There use to be a lot of talk about H1-B visas. Mostly the conversation focused on whether workers born overseas were somehow “stealing” jobs, but in reality, it reflected an insufficient number of trained workers in a given sector. Regardless of that feeling, you can use H1-B visa applications to your advantage while job-hunting.
H1-B visa applications contain the company name, the occupation they’re attempting to hire, the “target” salary for the worker, and prevailing salary taken from the Census or Bureau of Labor Services. Each visa application is a public record which you can use to search salaries for a new job or promotion. Immihelp is one site where you can search a database of H1-B applications, below is a screenshot for a Senior IT Application Analyst at Principal Life Insurance
If the same occupation as you’re applying for is listed, then you should at least aim for the target salary. The prevailing wage amount gives you a sense of the minimum acceptable wage (unless you’re demanding more) since it’s the typical wage for that particular job in the U.S. In the above example, the prevailing wage data was taken from the Occupational Employment Statistics survey.

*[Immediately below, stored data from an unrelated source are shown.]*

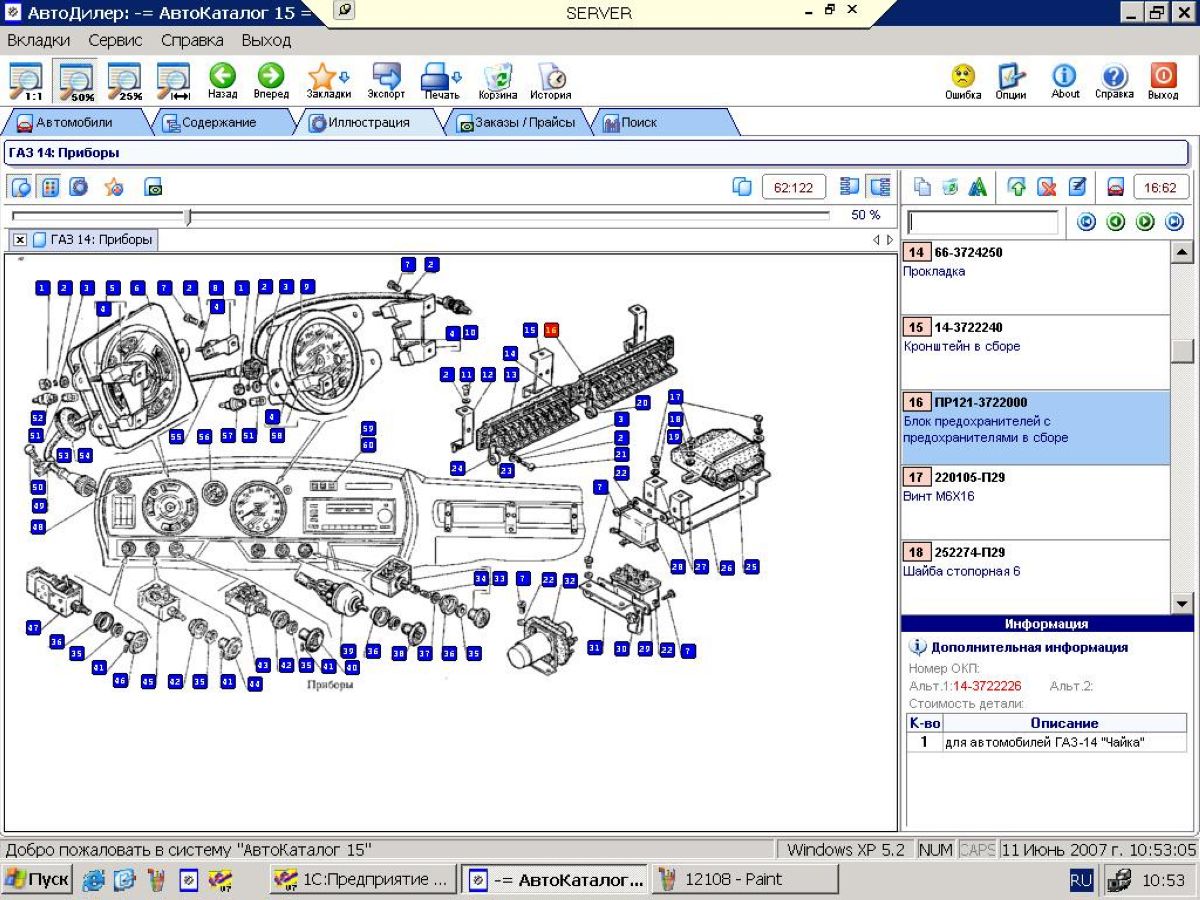Open the Корзина basket
This screenshot has height=900, width=1200.
(x=497, y=79)
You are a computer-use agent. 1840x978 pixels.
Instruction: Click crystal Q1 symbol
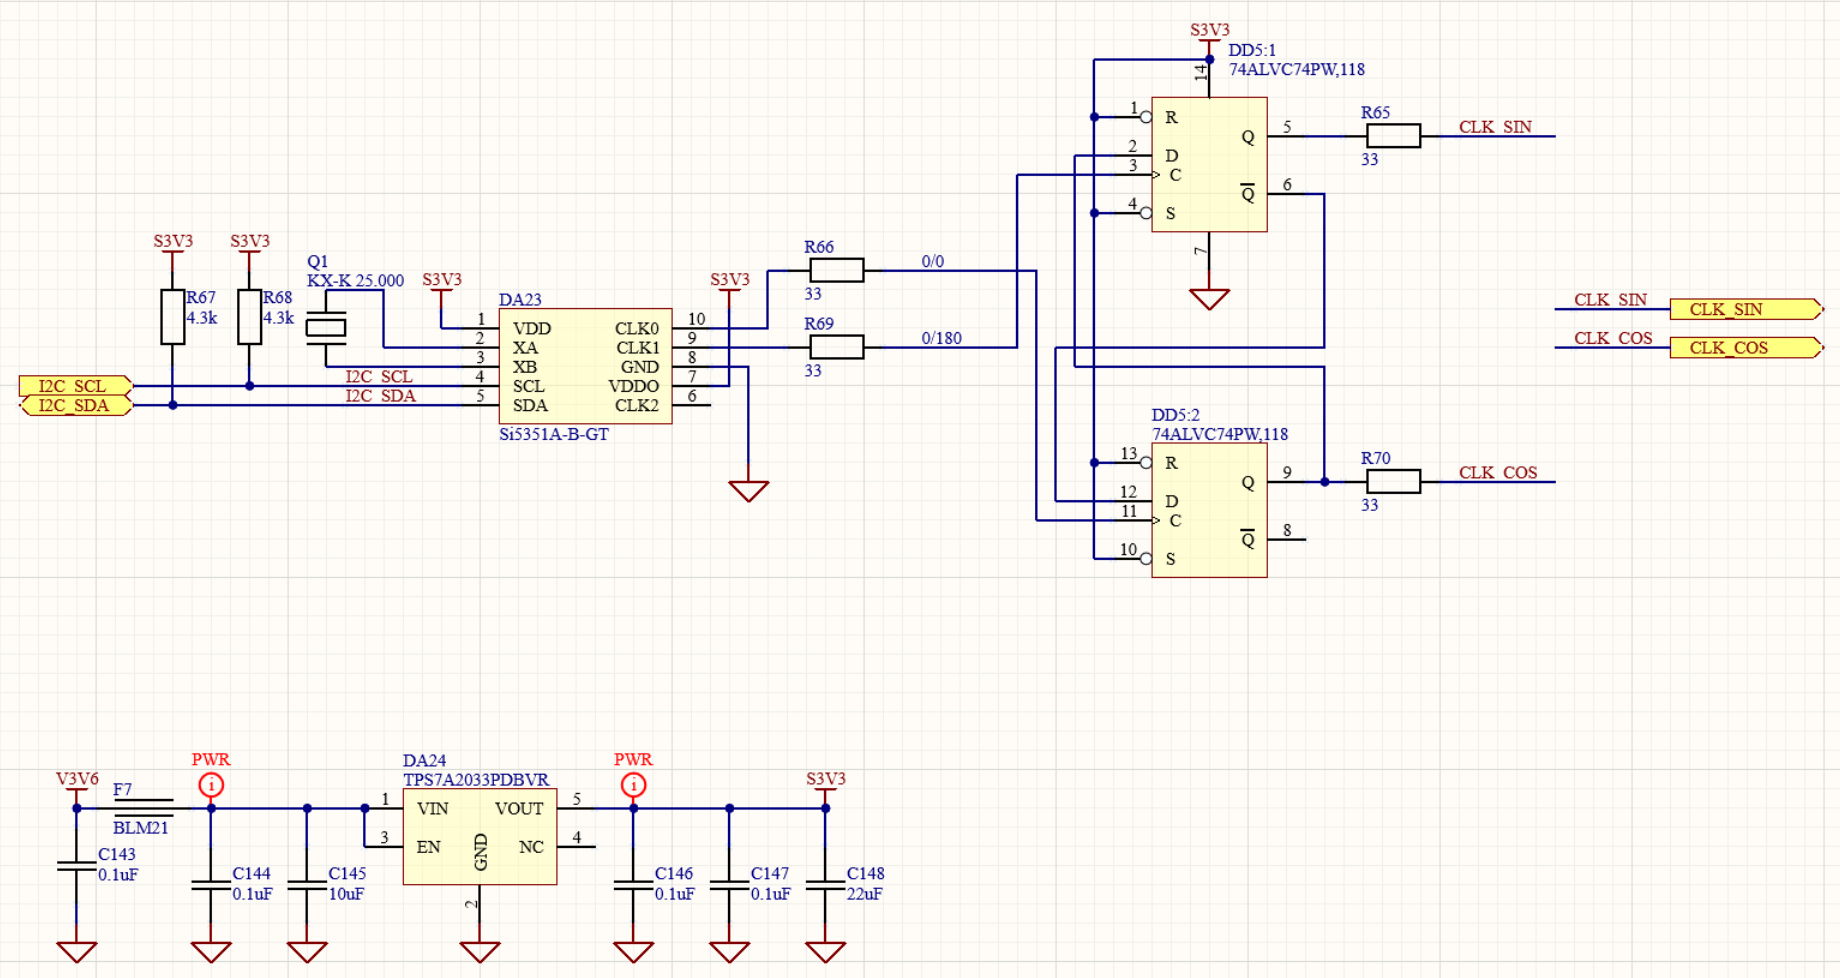click(x=326, y=327)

There are a few sites which attempt to provide the same service, such as GlassDoor and PayScale. These are limited since they rely on self-reported data and seldom contain all occupations. The H1-B visa database has it’s own limitations since it only contains data from applications. This is especially applicable if you’re in a field that doesn’t require a Bachelor’s degree or your company hasn’t filed for a visa application in recent years.